INPUT FOR THIS TASK –
—————

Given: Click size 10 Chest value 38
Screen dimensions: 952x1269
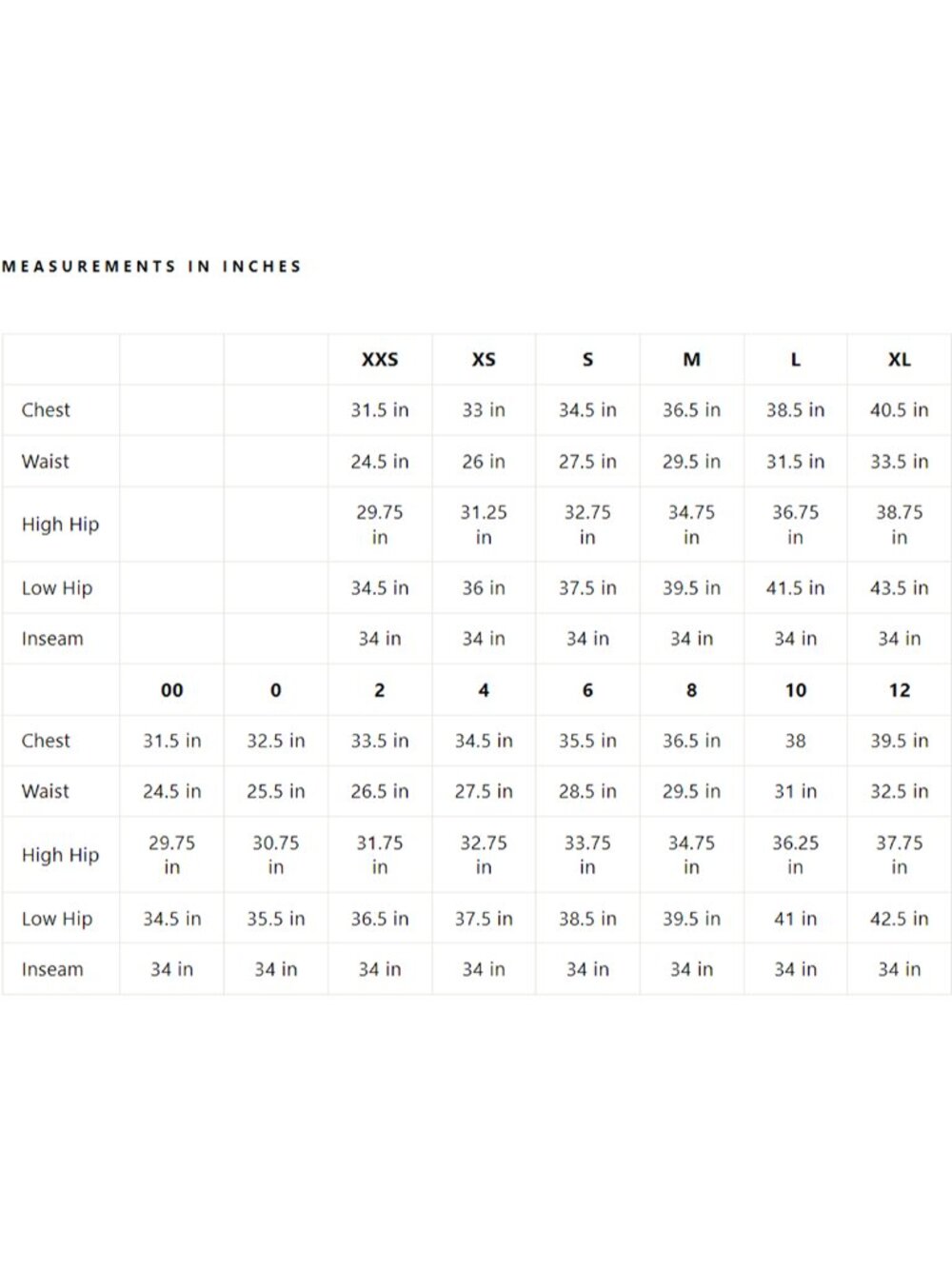Looking at the screenshot, I should point(795,741).
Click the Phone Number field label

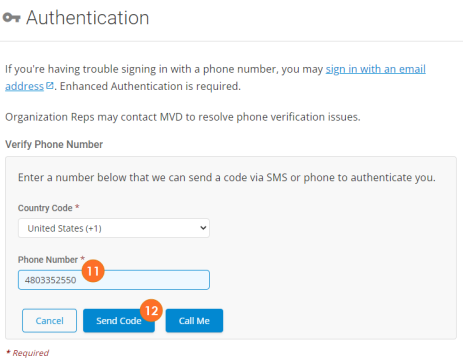(48, 260)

—————

THE PROBLEM – Print the material again word for word. Please drop every picture.

PROBLEM SOLUTION –
Given: Click size 10 Chest value 38
Screen dimensions: 952x1269
Looking at the screenshot, I should point(795,741).
Click the Phone Number field label

(48, 260)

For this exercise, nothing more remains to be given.